Work required - Exactly as given, output all the records that follow.
----------------------------------------
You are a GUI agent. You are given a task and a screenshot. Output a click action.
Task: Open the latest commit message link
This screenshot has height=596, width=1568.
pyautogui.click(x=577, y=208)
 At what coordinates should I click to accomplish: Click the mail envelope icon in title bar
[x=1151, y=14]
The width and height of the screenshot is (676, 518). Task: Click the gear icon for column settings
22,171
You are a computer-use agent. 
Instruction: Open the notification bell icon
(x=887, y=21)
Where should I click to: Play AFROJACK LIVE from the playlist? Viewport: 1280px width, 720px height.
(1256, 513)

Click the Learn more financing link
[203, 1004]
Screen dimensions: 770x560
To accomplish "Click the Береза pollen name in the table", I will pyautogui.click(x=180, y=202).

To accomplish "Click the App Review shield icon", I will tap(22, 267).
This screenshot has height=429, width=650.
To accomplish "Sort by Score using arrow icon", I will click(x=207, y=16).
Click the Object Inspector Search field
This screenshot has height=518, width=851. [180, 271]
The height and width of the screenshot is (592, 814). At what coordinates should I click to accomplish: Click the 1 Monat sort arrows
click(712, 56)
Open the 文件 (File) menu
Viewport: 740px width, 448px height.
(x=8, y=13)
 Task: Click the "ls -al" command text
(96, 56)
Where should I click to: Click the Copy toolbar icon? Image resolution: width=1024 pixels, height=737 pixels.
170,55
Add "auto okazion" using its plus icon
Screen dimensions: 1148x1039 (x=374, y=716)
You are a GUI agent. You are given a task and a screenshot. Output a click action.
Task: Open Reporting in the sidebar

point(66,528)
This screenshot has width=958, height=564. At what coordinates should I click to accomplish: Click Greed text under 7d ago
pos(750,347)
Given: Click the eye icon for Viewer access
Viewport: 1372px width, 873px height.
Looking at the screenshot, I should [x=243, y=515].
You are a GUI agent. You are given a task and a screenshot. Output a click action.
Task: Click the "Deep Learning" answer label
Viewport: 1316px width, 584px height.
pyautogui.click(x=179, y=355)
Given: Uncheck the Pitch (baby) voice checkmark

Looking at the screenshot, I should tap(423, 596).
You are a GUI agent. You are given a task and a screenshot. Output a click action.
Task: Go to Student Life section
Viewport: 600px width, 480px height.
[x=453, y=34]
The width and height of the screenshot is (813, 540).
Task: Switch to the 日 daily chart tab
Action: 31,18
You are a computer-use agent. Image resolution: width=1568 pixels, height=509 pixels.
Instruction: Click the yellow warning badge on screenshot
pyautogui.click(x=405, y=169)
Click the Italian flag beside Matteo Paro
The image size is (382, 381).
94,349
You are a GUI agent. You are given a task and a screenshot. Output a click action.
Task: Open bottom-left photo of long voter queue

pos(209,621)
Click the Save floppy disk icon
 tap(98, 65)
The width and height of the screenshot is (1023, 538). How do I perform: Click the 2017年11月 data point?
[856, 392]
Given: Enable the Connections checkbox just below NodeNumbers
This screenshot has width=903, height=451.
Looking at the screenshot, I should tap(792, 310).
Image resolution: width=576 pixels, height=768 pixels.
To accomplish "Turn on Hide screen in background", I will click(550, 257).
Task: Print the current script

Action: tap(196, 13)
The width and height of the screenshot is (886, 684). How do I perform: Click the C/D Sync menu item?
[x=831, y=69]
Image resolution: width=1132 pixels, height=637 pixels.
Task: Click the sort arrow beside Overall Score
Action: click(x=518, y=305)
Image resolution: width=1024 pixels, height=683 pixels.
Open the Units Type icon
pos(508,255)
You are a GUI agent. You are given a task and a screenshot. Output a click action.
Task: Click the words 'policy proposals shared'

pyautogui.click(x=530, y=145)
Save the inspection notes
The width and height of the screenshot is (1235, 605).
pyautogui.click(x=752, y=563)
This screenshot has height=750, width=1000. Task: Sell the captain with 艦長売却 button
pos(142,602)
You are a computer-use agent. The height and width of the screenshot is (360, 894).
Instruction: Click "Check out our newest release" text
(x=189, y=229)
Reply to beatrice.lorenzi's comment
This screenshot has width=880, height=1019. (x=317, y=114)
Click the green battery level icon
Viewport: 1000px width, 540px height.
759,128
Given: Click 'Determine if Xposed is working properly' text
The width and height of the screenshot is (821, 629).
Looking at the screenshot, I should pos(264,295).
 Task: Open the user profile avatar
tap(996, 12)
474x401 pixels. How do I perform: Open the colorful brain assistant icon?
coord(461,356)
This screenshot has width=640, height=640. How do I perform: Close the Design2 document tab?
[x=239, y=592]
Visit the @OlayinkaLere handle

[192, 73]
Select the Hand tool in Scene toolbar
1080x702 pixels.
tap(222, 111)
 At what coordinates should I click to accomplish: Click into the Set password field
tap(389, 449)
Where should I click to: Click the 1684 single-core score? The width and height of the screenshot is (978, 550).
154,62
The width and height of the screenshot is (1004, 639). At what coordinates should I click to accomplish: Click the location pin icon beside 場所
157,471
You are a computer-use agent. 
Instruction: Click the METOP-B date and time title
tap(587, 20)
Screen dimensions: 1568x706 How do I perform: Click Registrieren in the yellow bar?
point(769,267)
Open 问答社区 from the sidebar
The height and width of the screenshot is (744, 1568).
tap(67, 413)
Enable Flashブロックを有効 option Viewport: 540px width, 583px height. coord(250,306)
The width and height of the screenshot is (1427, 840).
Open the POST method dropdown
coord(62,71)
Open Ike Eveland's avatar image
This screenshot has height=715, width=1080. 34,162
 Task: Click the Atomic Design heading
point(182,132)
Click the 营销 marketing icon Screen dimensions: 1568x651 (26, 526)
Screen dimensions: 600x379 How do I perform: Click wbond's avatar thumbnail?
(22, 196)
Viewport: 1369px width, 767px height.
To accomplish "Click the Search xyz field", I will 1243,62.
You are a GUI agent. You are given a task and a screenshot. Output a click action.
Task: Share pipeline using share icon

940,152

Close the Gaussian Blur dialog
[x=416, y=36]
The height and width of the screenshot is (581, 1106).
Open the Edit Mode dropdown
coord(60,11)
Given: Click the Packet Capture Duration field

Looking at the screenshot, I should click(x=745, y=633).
----------------------------------------
Answer to this exercise -
You are a GUI agent. You are given a task and a screenshot. Output a click action.
Task: Open the latest commit message link
This screenshot has height=596, width=1568.
pyautogui.click(x=577, y=208)
 At what coordinates should I click to accomplish: Click the mail envelope icon in title bar
[x=1151, y=14]
The width and height of the screenshot is (676, 518). Task: Click the gear icon for column settings
22,171
You are a computer-use agent. 
Instruction: Open the notification bell icon
(x=887, y=21)
Where should I click to: Play AFROJACK LIVE from the playlist? Viewport: 1280px width, 720px height.
(1256, 513)

Click the Learn more financing link
[203, 1004]
Screen dimensions: 770x560
To accomplish "Click the Береза pollen name in the table", I will pyautogui.click(x=180, y=202).

To accomplish "Click the App Review shield icon", I will tap(22, 267).
This screenshot has height=429, width=650.
To accomplish "Sort by Score using arrow icon", I will click(x=207, y=16).
Click the Object Inspector Search field
This screenshot has height=518, width=851. [180, 271]
The height and width of the screenshot is (592, 814). At what coordinates should I click to accomplish: Click the 1 Monat sort arrows
click(712, 56)
Open the 文件 (File) menu
Viewport: 740px width, 448px height.
(x=8, y=13)
 Task: Click the "ls -al" command text
(96, 56)
Where should I click to: Click the Copy toolbar icon? Image resolution: width=1024 pixels, height=737 pixels.
170,55
Add "auto okazion" using its plus icon
Screen dimensions: 1148x1039 (x=374, y=716)
You are a GUI agent. You are given a task and a screenshot. Output a click action.
Task: Open Reporting in the sidebar

point(66,528)
This screenshot has width=958, height=564. At what coordinates should I click to accomplish: Click Greed text under 7d ago
pos(750,347)
Given: Click the eye icon for Viewer access
Viewport: 1372px width, 873px height.
Looking at the screenshot, I should [x=243, y=515].
You are a GUI agent. You are given a task and a screenshot. Output a click action.
Task: Click the "Deep Learning" answer label
Viewport: 1316px width, 584px height.
pyautogui.click(x=179, y=355)
Given: Uncheck the Pitch (baby) voice checkmark

Looking at the screenshot, I should tap(423, 596).
You are a GUI agent. You are given a task and a screenshot. Output a click action.
Task: Go to Student Life section
Viewport: 600px width, 480px height.
[x=453, y=34]
The width and height of the screenshot is (813, 540).
Task: Switch to the 日 daily chart tab
Action: 31,18
You are a computer-use agent. Image resolution: width=1568 pixels, height=509 pixels.
Instruction: Click the yellow warning badge on screenshot
pyautogui.click(x=405, y=169)
Click the Italian flag beside Matteo Paro
The image size is (382, 381).
94,349
You are a GUI agent. You are given a task and a screenshot. Output a click action.
Task: Open bottom-left photo of long voter queue

pos(209,621)
Click the Save floppy disk icon
 tap(98, 65)
The width and height of the screenshot is (1023, 538). How do I perform: Click the 2017年11月 data point?
[856, 392]
Given: Enable the Connections checkbox just below NodeNumbers
This screenshot has width=903, height=451.
Looking at the screenshot, I should tap(792, 310).
Image resolution: width=576 pixels, height=768 pixels.
To accomplish "Turn on Hide screen in background", I will click(550, 257).
Task: Print the current script

Action: tap(196, 13)
The width and height of the screenshot is (886, 684). How do I perform: Click the C/D Sync menu item?
[x=831, y=69]
Image resolution: width=1132 pixels, height=637 pixels.
Task: Click the sort arrow beside Overall Score
Action: click(x=518, y=305)
Image resolution: width=1024 pixels, height=683 pixels.
Open the Units Type icon
pos(508,255)
You are a GUI agent. You are given a task and a screenshot. Output a click action.
Task: Click the words 'policy proposals shared'

pyautogui.click(x=530, y=145)
Save the inspection notes
The width and height of the screenshot is (1235, 605).
pyautogui.click(x=752, y=563)
This screenshot has height=750, width=1000. Task: Sell the captain with 艦長売却 button
pos(142,602)
You are a computer-use agent. The height and width of the screenshot is (360, 894).
Instruction: Click "Check out our newest release" text
(x=189, y=229)
Reply to beatrice.lorenzi's comment
This screenshot has width=880, height=1019. (x=317, y=114)
Click the green battery level icon
Viewport: 1000px width, 540px height.
759,128
Given: Click 'Determine if Xposed is working properly' text
The width and height of the screenshot is (821, 629).
Looking at the screenshot, I should pos(264,295).
 Task: Open the user profile avatar
tap(996, 12)
474x401 pixels. How do I perform: Open the colorful brain assistant icon?
coord(461,356)
This screenshot has width=640, height=640. How do I perform: Close the Design2 document tab?
[x=239, y=592]
Visit the @OlayinkaLere handle

[192, 73]
Select the Hand tool in Scene toolbar
1080x702 pixels.
tap(222, 111)
 At what coordinates should I click to accomplish: Click into the Set password field
tap(389, 449)
Where should I click to: Click the 1684 single-core score? The width and height of the screenshot is (978, 550).
154,62
The width and height of the screenshot is (1004, 639). At what coordinates should I click to accomplish: Click the location pin icon beside 場所
157,471
You are a computer-use agent. 
Instruction: Click the METOP-B date and time title
tap(587, 20)
Screen dimensions: 1568x706 How do I perform: Click Registrieren in the yellow bar?
point(769,267)
Open 问答社区 from the sidebar
The height and width of the screenshot is (744, 1568).
tap(67, 413)
Enable Flashブロックを有効 option Viewport: 540px width, 583px height. coord(250,306)
The width and height of the screenshot is (1427, 840).
Open the POST method dropdown
coord(62,71)
Open Ike Eveland's avatar image
This screenshot has height=715, width=1080. 34,162
 Task: Click the Atomic Design heading
point(182,132)
Click the 营销 marketing icon Screen dimensions: 1568x651 (26, 526)
Screen dimensions: 600x379 How do I perform: Click wbond's avatar thumbnail?
(22, 196)
Viewport: 1369px width, 767px height.
To accomplish "Click the Search xyz field", I will 1243,62.
You are a GUI agent. You are given a task and a screenshot. Output a click action.
Task: Share pipeline using share icon

940,152

Close the Gaussian Blur dialog
[x=416, y=36]
The height and width of the screenshot is (581, 1106).
Open the Edit Mode dropdown
coord(60,11)
Given: Click the Packet Capture Duration field

Looking at the screenshot, I should click(x=745, y=633).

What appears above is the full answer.